За столом говорил по телефону тяжеловесный субъект с широким мясистым лицом и копной гладких черных волос, разделенных пробором посередине и подстриженных «под горшок» над ушами в стиле, модном на планетах солнечных систем Фаянсового Каскада. У Бырриса были маленькие, почти неподвижные глаза, длинный прямой нос и массивный подбородок. Он носил свободную рубаху из расшитого узорами зеленого бархата, габардиновые бриджи в лиловую и желтую полоску и шейный платок из дорогого белого шелка, повязанный узлом сбоку над плечом. Наряд его производил неофициальное, почти праздничное впечатление, лицо Бырриса сохраняло достаточно приветливое выражение, по телефону он говорил тихо и вежливо: «…да-да, почти то же самое приходило мне в голову… Именно так. У меня посетитель, я вам позвоню».



Быррис поднялся на ноги и любезно поклонился: «Чем могу быть полезен?»

Хетцель не преминул заметить, что Быррис закончил телефонный разговор с некоторой поспешностью: «Честно говоря, не знаю. Меня просили узнать о возможностях выгодного вложения капитала на Мазе — но вполне вероятно, что вы предпочитаете не делиться такого рода информацией».

Быррис ответил на это осторожное вступление улыбкой: «Мне нечего скрывать. Откровенно говоря, однако, инвестиционных возможностей у нас не так уж много. Туристический бизнес не приносит больших доходов, и на его дальнейшее расширение надеяться трудно. Маз уже не такая новинка, какой был когда-то».

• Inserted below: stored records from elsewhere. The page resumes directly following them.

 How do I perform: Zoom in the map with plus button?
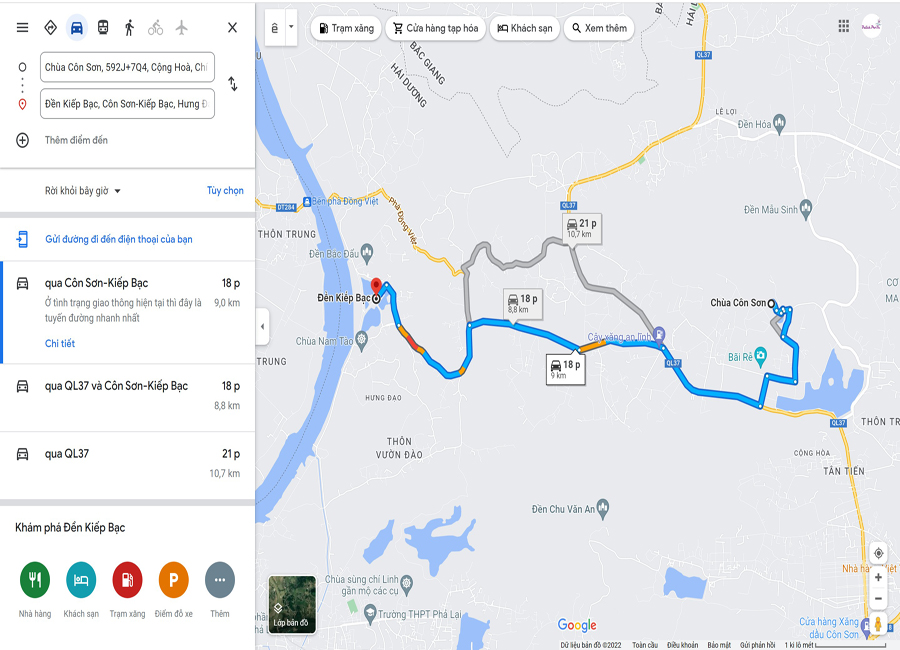tap(878, 578)
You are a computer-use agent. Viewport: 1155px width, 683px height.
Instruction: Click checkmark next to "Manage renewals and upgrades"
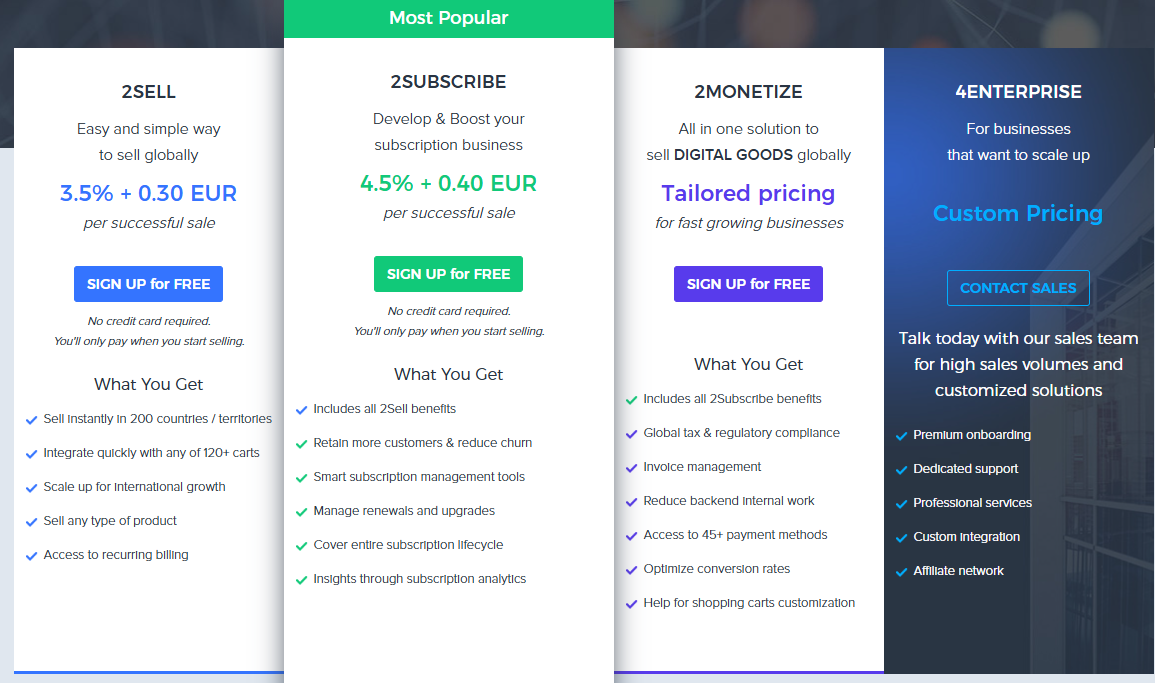[301, 512]
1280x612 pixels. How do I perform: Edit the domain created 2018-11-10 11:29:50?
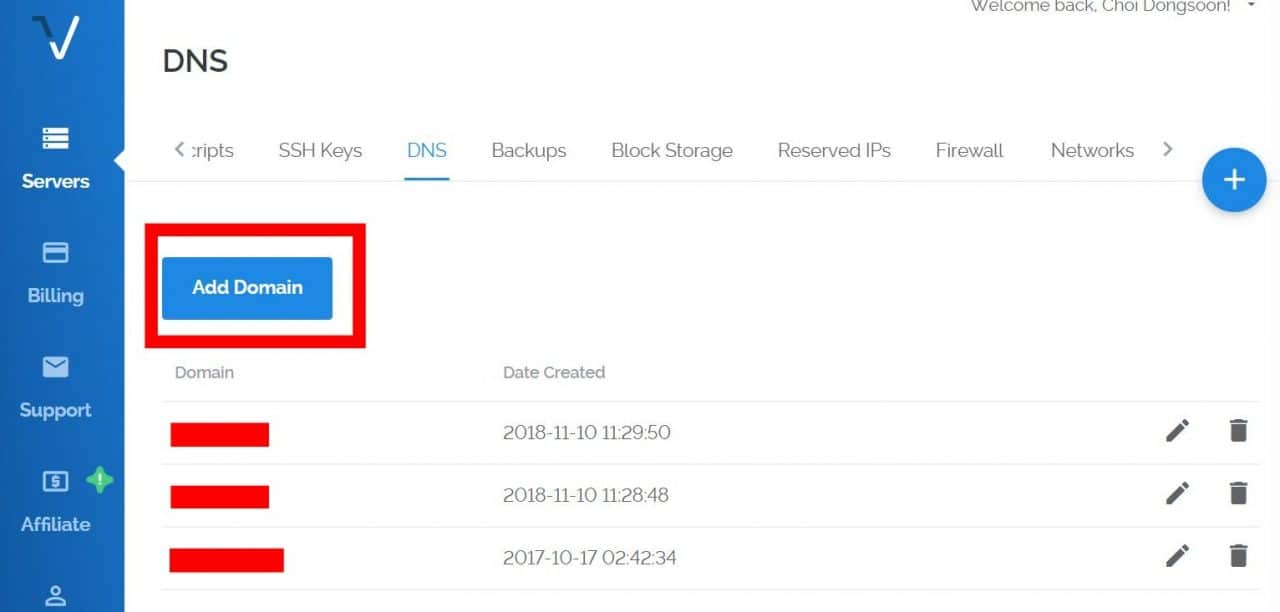1177,431
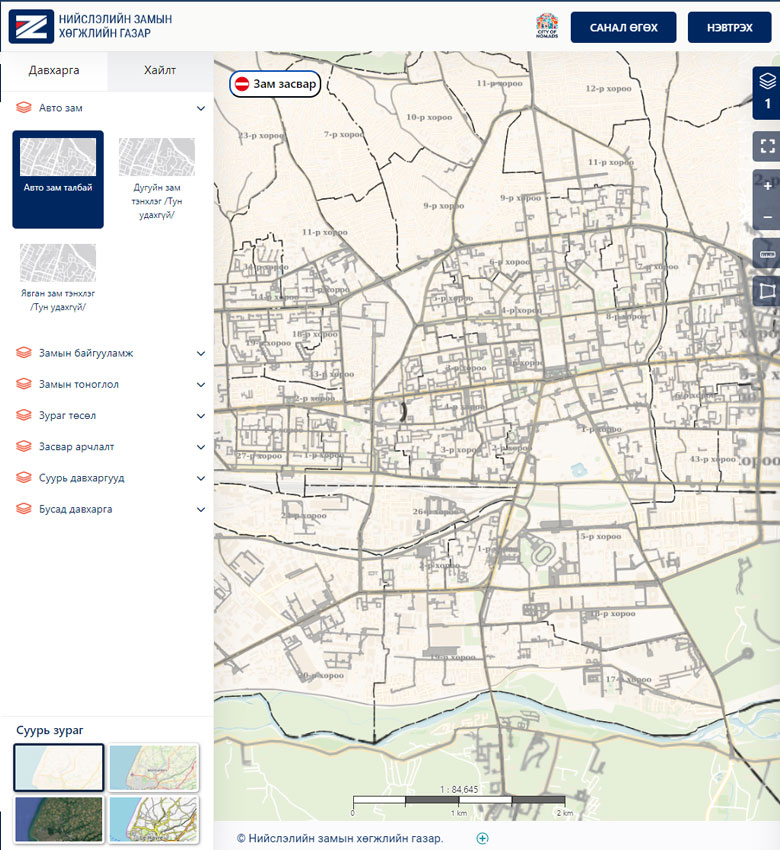Click the Зам засвар legend badge

tap(275, 84)
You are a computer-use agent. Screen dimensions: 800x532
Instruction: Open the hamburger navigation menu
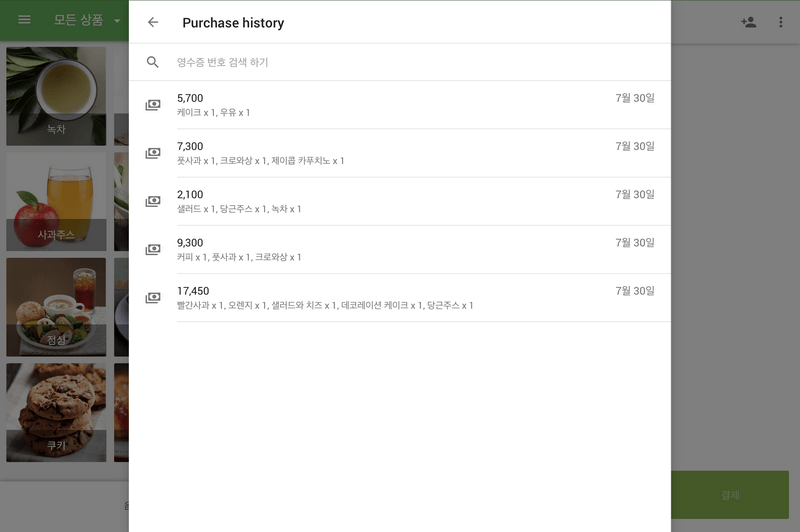pyautogui.click(x=25, y=21)
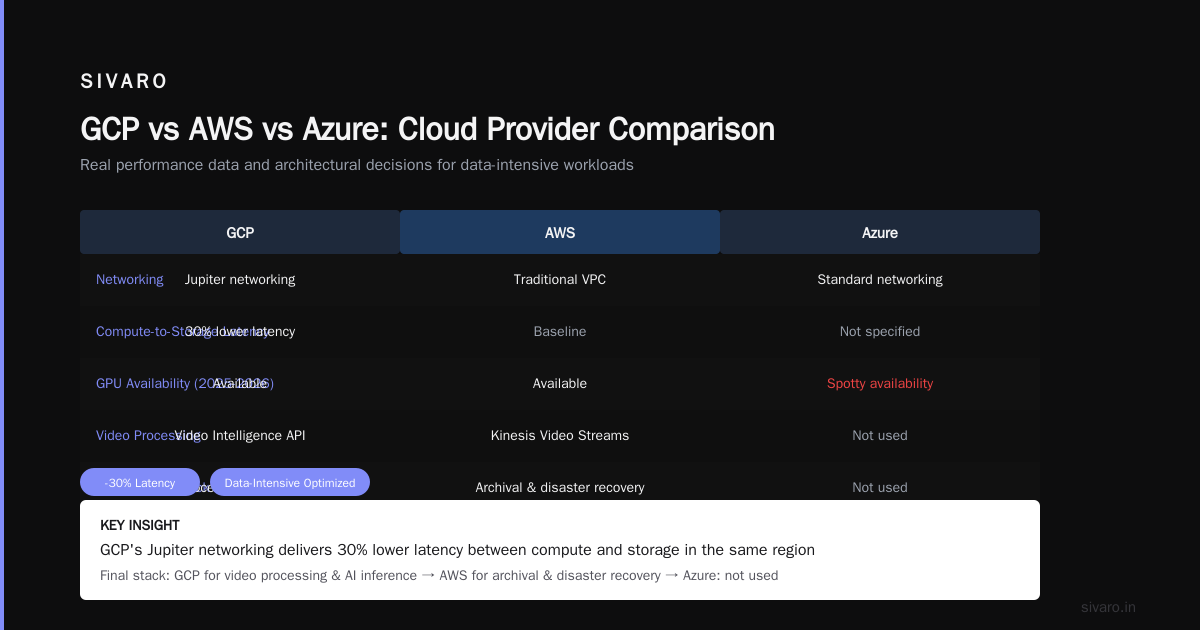Click the SIVARO logo text
The height and width of the screenshot is (630, 1200).
click(x=124, y=81)
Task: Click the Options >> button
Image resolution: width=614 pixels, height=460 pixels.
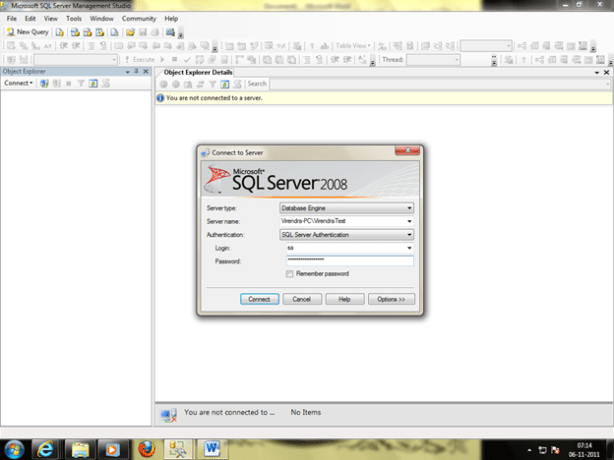Action: point(390,299)
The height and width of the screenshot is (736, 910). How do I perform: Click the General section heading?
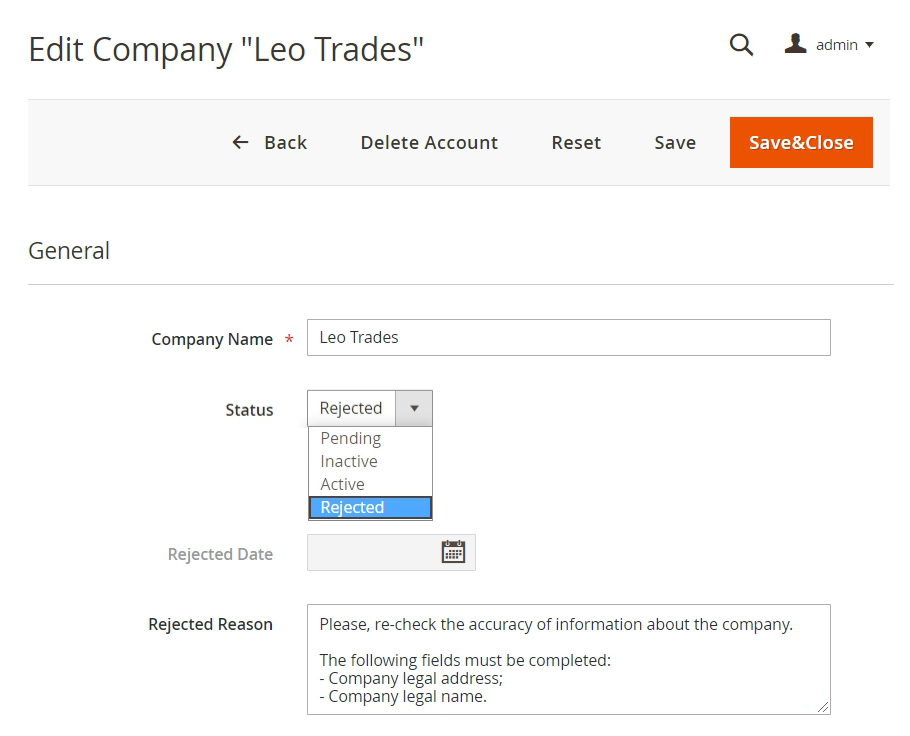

«Как насчет импорта-экспорта? Интересуются ли гомазы приобретением ойкуменической продукции?»

«Того, что мы можем им продавать, они не хотят. То, чего они хотят, нам не разрешают ввозить. Кроме того, встает вопрос об оплате. Гомазы не могут предложить в обмен ничего, кроме ремесленных изделий и боевых шлемов. Что не оставляет возможностей для крупномасштабных сделок».

«Я слышал, что у „Истагама“, однако, дела идут неплохо».

Быррис ничуть не смутился и ответил, не задумываясь: «Об этом я почти ничего не знаю. По всей видимости, они занимаются перевозками транзитных грузов, используя Маз как перевалочный пункт. На Мазе, разумеется, не взимают сборы и налоги, что может иметь большое значение для нового предприятия, стремящегося занять место на рынке».

«Думаю, что вы правы. А полезные ископаемые здесь добывают?»

«Ничего существенного. Гомазы выплавляют какое-то количество чугуна из болотной руды, но их залежи уже почти истощились. Гомазы их разрабатывают уже больше миллиона лет. По существу, Маз — выработанная, дряхлая планета».

«А с лиссами или олефрактами никто не заключает никаких сделок?»

Быррис печально усмехнулся: «Вы шутите?»

«Нет, почему же? Торговля возникает и развивается самым естественным образом, если она выгодна обеим сторонам».